Performance will hinge on the situation. I found sounds with strong bass did well, though it often came at the expense of vocals. Even when tested against a different headset, the same songs had a heavy low. When using songs with a lot of highs they were okay, with the range being a lot better. But, for the most part, they worked fairly well at delivering the sound across a wide range and conditions.

ANC also did quite well in a number of situations. For example, the sound of my computer’s fan or Dyson generally went away if music was playing, along with some annoying background noises. When you need to give something else attention, they do feature conversation mode that works quite well. This is the M1000ANC version of covering the right earcup to decrease sound volume to talk to someone else without removing the headset. 

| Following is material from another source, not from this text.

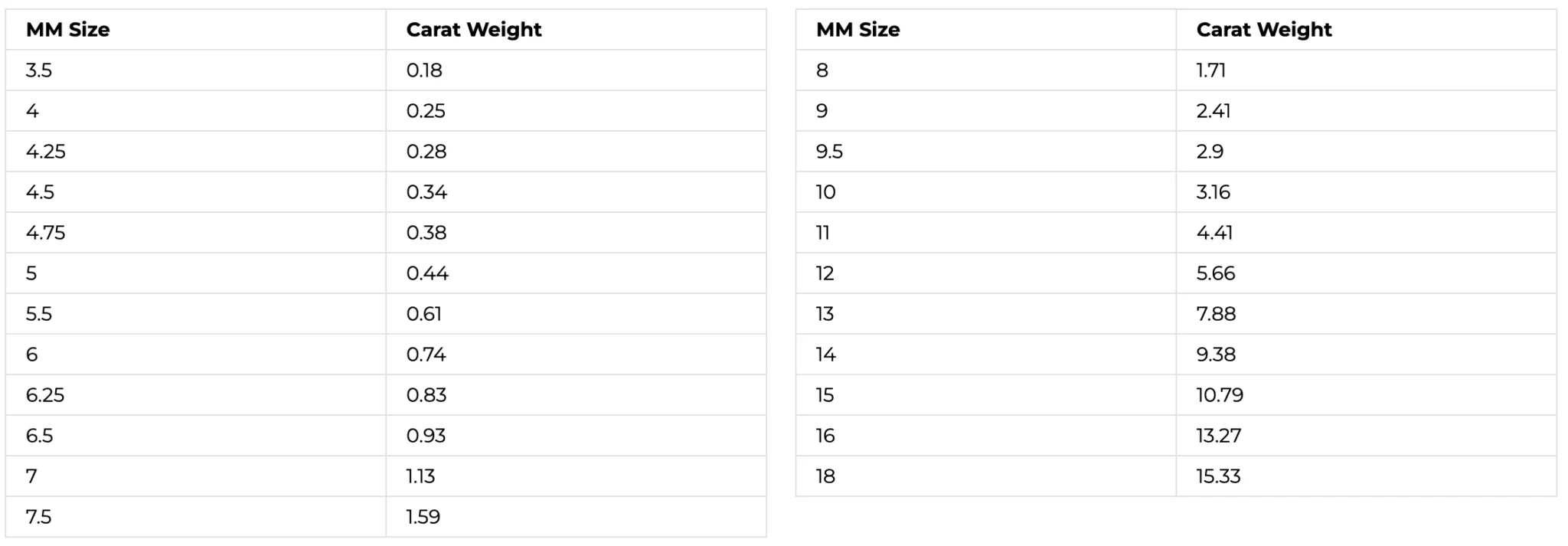Screen dimensions: 1568x546
Task: Click the 0.34 carat weight cell
Action: (426, 192)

In addition to testing music, these were used with gaming and performed surprisingly well. The sound profile worked quite well in a wide variety of games. I didn’t lose some of the fun sound effects in Destiny 2 or miss a Ridden coming in Back 4 Blood. It was just finer sounds or more subtle details that were lost. 

Where M1000ANC stood out the most was enabling Dirac spatial sound. For most games it just made the sound space feel larger and more inviting. It’s to the point where I honestly wouldn’t play with it off. One highlight was Resident Evil VIII where it helps bring out the impending terror of the location. It’s the difference of feeling like a sound is on the right side and having the unnerving sound of something rustling to the back right. It also helped with music by bringing out the sound stage, a feature that helped some songs really stand out.

For as much as M1000ANC does right, gestures are a notable shortcoming. Like a lot of headsets with touch gestures, I found them very hit and miss. Thankfully, volume up and down worked relatively consistently, it was play/pause that sometimes missed the mark. In some cases I would accidentally activate conversation mode instead of getting the desired action. 

Monoprice Monolith M1000ANC Review

The important thing to remember with any product is what’s important to you. For the money, M1000ANC are surprisingly good and hold their own against similarly priced items. This, along with Dirac can make a strong case for them over a good number of other options. Especially if these are going to be used for movies or light gaming.

[Editor’s Note: Monolith M1000ANC was provided to us for review purposes.]